— What you should do —
Write out every entry once more, character for character.

— Supplied records —
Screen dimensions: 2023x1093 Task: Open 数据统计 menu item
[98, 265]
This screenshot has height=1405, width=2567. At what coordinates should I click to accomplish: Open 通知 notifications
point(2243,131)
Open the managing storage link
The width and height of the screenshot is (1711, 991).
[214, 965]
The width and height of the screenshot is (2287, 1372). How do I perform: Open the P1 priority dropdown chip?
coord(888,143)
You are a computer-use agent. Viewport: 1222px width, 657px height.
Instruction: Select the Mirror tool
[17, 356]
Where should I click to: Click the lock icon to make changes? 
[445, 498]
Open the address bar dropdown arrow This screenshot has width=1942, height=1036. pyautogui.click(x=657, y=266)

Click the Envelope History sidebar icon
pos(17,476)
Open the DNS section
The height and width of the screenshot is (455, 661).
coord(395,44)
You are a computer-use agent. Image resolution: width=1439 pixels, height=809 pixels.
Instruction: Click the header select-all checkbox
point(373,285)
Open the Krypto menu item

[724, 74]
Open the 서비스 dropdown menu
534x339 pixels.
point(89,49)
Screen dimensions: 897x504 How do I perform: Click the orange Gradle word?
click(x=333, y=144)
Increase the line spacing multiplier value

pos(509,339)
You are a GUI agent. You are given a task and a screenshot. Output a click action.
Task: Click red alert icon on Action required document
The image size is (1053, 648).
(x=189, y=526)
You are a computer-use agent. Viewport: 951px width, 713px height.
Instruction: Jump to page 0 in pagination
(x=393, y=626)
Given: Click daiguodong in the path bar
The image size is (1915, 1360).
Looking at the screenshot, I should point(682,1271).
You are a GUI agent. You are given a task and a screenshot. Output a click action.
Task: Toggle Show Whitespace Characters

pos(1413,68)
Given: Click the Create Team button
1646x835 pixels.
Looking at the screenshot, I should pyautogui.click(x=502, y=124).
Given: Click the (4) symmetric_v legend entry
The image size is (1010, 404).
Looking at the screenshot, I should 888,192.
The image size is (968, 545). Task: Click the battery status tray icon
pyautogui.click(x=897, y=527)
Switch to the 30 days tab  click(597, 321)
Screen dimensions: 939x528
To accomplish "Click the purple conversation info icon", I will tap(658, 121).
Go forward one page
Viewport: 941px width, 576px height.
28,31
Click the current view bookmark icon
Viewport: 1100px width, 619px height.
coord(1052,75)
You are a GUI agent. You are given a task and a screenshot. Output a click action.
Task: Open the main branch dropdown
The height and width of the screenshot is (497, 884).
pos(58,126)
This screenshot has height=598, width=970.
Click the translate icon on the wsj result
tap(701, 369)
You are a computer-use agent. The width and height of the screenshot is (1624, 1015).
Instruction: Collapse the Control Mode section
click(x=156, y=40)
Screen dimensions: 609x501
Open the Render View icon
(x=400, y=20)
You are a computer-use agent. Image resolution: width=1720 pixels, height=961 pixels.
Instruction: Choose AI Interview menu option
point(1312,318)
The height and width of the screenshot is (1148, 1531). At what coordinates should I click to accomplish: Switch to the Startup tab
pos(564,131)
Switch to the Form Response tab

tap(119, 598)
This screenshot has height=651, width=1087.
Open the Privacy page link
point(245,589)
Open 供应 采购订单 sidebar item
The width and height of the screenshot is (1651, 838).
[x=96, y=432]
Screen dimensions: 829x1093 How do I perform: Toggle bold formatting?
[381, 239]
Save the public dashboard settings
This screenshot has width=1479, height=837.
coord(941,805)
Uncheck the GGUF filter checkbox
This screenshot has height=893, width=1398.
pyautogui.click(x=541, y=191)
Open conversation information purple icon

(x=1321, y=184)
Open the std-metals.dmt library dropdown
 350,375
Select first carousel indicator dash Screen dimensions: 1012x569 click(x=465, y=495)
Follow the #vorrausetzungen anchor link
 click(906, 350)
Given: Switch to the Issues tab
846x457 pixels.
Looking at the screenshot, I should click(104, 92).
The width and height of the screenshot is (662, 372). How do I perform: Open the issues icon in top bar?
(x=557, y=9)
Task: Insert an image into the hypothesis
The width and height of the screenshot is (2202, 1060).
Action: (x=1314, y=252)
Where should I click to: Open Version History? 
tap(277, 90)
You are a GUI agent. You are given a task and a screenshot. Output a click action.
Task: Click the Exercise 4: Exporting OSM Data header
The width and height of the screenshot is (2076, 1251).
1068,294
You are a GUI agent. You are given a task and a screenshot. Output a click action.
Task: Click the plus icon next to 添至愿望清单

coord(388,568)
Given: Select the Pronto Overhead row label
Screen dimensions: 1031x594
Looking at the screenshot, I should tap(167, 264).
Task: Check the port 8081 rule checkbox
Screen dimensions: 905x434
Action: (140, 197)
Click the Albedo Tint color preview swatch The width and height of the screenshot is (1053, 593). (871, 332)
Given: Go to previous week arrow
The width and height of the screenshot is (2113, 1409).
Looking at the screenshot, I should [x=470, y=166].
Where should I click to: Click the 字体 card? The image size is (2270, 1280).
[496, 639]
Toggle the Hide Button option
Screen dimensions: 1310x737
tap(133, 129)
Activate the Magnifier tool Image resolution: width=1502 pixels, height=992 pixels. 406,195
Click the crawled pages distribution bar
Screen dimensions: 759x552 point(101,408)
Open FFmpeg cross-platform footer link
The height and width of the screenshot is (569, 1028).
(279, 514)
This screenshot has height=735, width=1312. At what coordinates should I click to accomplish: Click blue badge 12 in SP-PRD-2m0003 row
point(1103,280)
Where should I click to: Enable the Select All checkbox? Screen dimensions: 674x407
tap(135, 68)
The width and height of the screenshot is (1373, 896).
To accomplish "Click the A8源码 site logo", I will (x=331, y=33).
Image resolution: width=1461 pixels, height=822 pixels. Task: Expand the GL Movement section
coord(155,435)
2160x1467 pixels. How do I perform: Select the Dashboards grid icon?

— Answer box —
Screen dimensions: 2023x1093 Task: Open 数据统计 menu item
[98, 265]
This screenshot has height=1405, width=2567. At what coordinates should I click to accomplish: Open 通知 notifications
point(2243,131)
Open the managing storage link
The width and height of the screenshot is (1711, 991).
[214, 965]
The width and height of the screenshot is (2287, 1372). How do I perform: Open the P1 priority dropdown chip?
coord(888,143)
You are a computer-use agent. Viewport: 1222px width, 657px height.
Instruction: Select the Mirror tool
[17, 356]
Where should I click to: Click the lock icon to make changes? 
[445, 498]
Open the address bar dropdown arrow This screenshot has width=1942, height=1036. pyautogui.click(x=657, y=266)

Click the Envelope History sidebar icon
pos(17,476)
Open the DNS section
The height and width of the screenshot is (455, 661).
coord(395,44)
You are a computer-use agent. Image resolution: width=1439 pixels, height=809 pixels.
Instruction: Click the header select-all checkbox
point(373,285)
Open the Krypto menu item

[724, 74]
Open the 서비스 dropdown menu
534x339 pixels.
point(89,49)
Screen dimensions: 897x504 How do I perform: Click the orange Gradle word?
click(x=333, y=144)
Increase the line spacing multiplier value

pos(509,339)
You are a GUI agent. You are given a task and a screenshot. Output a click action.
Task: Click red alert icon on Action required document
The image size is (1053, 648).
(x=189, y=526)
You are a computer-use agent. Viewport: 951px width, 713px height.
Instruction: Jump to page 0 in pagination
(x=393, y=626)
Given: Click daiguodong in the path bar
The image size is (1915, 1360).
Looking at the screenshot, I should point(682,1271).
You are a GUI agent. You are given a task and a screenshot. Output a click action.
Task: Toggle Show Whitespace Characters

pos(1413,68)
Given: Click the Create Team button
1646x835 pixels.
Looking at the screenshot, I should pyautogui.click(x=502, y=124).
Given: Click the (4) symmetric_v legend entry
The image size is (1010, 404).
Looking at the screenshot, I should 888,192.
The image size is (968, 545). Task: Click the battery status tray icon
pyautogui.click(x=897, y=527)
Switch to the 30 days tab  click(597, 321)
Screen dimensions: 939x528
To accomplish "Click the purple conversation info icon", I will tap(658, 121).
Go forward one page
Viewport: 941px width, 576px height.
28,31
Click the current view bookmark icon
Viewport: 1100px width, 619px height.
coord(1052,75)
You are a GUI agent. You are given a task and a screenshot. Output a click action.
Task: Open the main branch dropdown
The height and width of the screenshot is (497, 884).
pos(58,126)
This screenshot has height=598, width=970.
Click the translate icon on the wsj result
tap(701, 369)
You are a computer-use agent. The width and height of the screenshot is (1624, 1015).
Instruction: Collapse the Control Mode section
click(x=156, y=40)
Screen dimensions: 609x501
Open the Render View icon
(x=400, y=20)
You are a computer-use agent. Image resolution: width=1720 pixels, height=961 pixels.
Instruction: Choose AI Interview menu option
point(1312,318)
The height and width of the screenshot is (1148, 1531). At what coordinates should I click to accomplish: Switch to the Startup tab
pos(564,131)
Switch to the Form Response tab

tap(119, 598)
This screenshot has height=651, width=1087.
Open the Privacy page link
point(245,589)
Open 供应 采购订单 sidebar item
The width and height of the screenshot is (1651, 838).
[x=96, y=432]
Screen dimensions: 829x1093 How do I perform: Toggle bold formatting?
[381, 239]
Save the public dashboard settings
This screenshot has width=1479, height=837.
coord(941,805)
Uncheck the GGUF filter checkbox
This screenshot has height=893, width=1398.
pyautogui.click(x=541, y=191)
Open conversation information purple icon

(x=1321, y=184)
Open the std-metals.dmt library dropdown
 350,375
Select first carousel indicator dash Screen dimensions: 1012x569 click(x=465, y=495)
Follow the #vorrausetzungen anchor link
 click(906, 350)
Given: Switch to the Issues tab
846x457 pixels.
Looking at the screenshot, I should click(104, 92).
The width and height of the screenshot is (662, 372). How do I perform: Open the issues icon in top bar?
(x=557, y=9)
Task: Insert an image into the hypothesis
The width and height of the screenshot is (2202, 1060).
Action: (x=1314, y=252)
Where should I click to: Open Version History? 
tap(277, 90)
You are a GUI agent. You are given a task and a screenshot. Output a click action.
Task: Click the Exercise 4: Exporting OSM Data header
The width and height of the screenshot is (2076, 1251).
1068,294
You are a GUI agent. You are given a task and a screenshot. Output a click action.
Task: Click the plus icon next to 添至愿望清单

coord(388,568)
Given: Select the Pronto Overhead row label
Screen dimensions: 1031x594
Looking at the screenshot, I should tap(167, 264).
Task: Check the port 8081 rule checkbox
Screen dimensions: 905x434
Action: (140, 197)
Click the Albedo Tint color preview swatch The width and height of the screenshot is (1053, 593). (871, 332)
Given: Go to previous week arrow
The width and height of the screenshot is (2113, 1409).
Looking at the screenshot, I should [x=470, y=166].
Where should I click to: Click the 字体 card? The image size is (2270, 1280).
[496, 639]
Toggle the Hide Button option
Screen dimensions: 1310x737
tap(133, 129)
Activate the Magnifier tool Image resolution: width=1502 pixels, height=992 pixels. 406,195
Click the crawled pages distribution bar
Screen dimensions: 759x552 point(101,408)
Open FFmpeg cross-platform footer link
The height and width of the screenshot is (569, 1028).
(279, 514)
This screenshot has height=735, width=1312. At what coordinates should I click to accomplish: Click blue badge 12 in SP-PRD-2m0003 row
point(1103,280)
Where should I click to: Enable the Select All checkbox? Screen dimensions: 674x407
tap(135, 68)
The width and height of the screenshot is (1373, 896).
To accomplish "Click the A8源码 site logo", I will (x=331, y=33).
Image resolution: width=1461 pixels, height=822 pixels. Task: Expand the GL Movement section
coord(155,435)
2160x1467 pixels. How do I perform: Select the Dashboards grid icon?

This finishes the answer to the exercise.